> WHAT YOU WILL DO
Your answer should be the exact lines of the data below from the one containing "has width=1049, height=524." through the one containing "Task: Tap the Android back navigation button"; please include nothing else.

(Stored items)
● ● ●
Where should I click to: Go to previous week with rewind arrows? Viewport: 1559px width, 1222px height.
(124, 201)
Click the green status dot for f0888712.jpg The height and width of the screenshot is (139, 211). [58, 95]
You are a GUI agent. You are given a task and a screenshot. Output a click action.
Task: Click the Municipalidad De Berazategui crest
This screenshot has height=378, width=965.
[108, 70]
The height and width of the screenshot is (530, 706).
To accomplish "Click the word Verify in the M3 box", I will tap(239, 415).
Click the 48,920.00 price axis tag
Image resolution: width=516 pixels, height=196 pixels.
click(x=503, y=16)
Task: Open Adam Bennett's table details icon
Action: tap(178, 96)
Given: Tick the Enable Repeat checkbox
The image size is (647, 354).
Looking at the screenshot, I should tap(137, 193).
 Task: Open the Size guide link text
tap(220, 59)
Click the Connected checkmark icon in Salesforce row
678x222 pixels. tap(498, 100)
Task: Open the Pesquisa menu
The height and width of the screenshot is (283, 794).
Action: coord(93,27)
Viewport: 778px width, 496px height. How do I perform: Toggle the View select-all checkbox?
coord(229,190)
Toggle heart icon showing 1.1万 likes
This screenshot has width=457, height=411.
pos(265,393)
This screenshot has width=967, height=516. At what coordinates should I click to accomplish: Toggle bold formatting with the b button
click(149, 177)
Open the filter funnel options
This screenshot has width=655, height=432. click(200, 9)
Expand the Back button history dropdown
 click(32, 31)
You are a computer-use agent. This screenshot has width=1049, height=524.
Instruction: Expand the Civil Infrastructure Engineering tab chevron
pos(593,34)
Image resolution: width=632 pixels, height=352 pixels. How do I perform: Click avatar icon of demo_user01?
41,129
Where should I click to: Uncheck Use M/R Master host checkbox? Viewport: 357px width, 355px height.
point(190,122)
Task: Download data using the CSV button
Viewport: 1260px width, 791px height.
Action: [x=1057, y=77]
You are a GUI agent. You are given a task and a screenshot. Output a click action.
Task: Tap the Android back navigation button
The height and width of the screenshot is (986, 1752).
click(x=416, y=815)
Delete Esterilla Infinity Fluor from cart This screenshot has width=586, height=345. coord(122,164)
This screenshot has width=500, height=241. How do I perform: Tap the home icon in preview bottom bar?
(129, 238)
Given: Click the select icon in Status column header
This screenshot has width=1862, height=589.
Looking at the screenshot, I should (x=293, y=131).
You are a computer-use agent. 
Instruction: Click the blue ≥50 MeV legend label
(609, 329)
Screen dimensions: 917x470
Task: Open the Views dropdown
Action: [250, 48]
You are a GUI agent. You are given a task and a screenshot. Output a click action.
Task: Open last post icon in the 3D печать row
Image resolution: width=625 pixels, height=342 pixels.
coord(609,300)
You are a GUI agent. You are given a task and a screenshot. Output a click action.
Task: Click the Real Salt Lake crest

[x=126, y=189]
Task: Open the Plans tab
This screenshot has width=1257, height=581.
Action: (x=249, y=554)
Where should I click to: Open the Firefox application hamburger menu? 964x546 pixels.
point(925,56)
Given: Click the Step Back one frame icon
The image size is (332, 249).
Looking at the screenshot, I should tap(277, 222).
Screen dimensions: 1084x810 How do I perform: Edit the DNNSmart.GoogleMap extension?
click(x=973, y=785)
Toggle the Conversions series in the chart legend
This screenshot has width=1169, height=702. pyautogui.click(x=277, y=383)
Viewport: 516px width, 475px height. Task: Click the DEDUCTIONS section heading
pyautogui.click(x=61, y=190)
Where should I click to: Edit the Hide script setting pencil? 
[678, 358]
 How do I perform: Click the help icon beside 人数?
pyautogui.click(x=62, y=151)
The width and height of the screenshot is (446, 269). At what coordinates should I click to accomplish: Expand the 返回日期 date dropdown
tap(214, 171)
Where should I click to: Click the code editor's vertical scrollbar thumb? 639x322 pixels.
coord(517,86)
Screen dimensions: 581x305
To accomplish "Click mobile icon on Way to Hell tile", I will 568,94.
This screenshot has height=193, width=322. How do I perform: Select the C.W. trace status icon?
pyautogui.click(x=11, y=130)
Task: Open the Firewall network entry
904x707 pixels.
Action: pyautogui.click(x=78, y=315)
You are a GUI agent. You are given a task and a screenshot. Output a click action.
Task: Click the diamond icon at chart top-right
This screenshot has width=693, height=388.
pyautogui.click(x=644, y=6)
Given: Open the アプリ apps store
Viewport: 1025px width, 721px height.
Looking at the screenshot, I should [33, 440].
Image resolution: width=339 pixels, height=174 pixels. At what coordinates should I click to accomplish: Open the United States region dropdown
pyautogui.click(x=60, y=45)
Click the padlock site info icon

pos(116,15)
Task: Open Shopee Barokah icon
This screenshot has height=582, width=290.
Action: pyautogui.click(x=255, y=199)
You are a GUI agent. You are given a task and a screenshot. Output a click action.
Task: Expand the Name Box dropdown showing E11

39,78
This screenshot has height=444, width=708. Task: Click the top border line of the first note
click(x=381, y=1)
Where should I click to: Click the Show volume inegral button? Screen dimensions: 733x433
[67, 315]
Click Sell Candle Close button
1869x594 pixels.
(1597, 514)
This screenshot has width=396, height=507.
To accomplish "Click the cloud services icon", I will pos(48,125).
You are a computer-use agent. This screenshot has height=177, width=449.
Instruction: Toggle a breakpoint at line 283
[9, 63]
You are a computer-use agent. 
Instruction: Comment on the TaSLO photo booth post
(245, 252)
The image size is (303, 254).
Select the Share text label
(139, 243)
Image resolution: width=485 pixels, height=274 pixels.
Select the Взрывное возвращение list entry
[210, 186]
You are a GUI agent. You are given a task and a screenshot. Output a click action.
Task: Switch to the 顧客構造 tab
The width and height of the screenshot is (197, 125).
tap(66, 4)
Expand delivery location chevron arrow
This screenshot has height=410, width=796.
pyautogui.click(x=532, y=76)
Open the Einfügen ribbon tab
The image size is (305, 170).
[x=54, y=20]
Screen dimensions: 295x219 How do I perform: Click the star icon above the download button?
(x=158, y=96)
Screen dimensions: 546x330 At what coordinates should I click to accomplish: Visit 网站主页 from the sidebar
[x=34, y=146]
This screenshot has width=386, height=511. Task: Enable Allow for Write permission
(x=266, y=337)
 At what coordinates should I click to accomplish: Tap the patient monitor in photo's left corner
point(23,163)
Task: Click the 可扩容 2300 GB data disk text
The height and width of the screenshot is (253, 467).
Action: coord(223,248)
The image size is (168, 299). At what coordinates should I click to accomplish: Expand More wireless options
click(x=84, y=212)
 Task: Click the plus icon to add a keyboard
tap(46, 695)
● ● ●
> TASK RESULT
You are a computer-use agent. This screenshot has width=1049, height=524.
Instruction: Expand the Civil Infrastructure Engineering tab chevron
pos(593,34)
Image resolution: width=632 pixels, height=352 pixels. How do I perform: Click avatar icon of demo_user01?
41,129
Where should I click to: Uncheck Use M/R Master host checkbox? Viewport: 357px width, 355px height.
point(190,122)
Task: Download data using the CSV button
Viewport: 1260px width, 791px height.
Action: [x=1057, y=77]
You are a GUI agent. You are given a task and a screenshot. Output a click action.
Task: Tap the Android back navigation button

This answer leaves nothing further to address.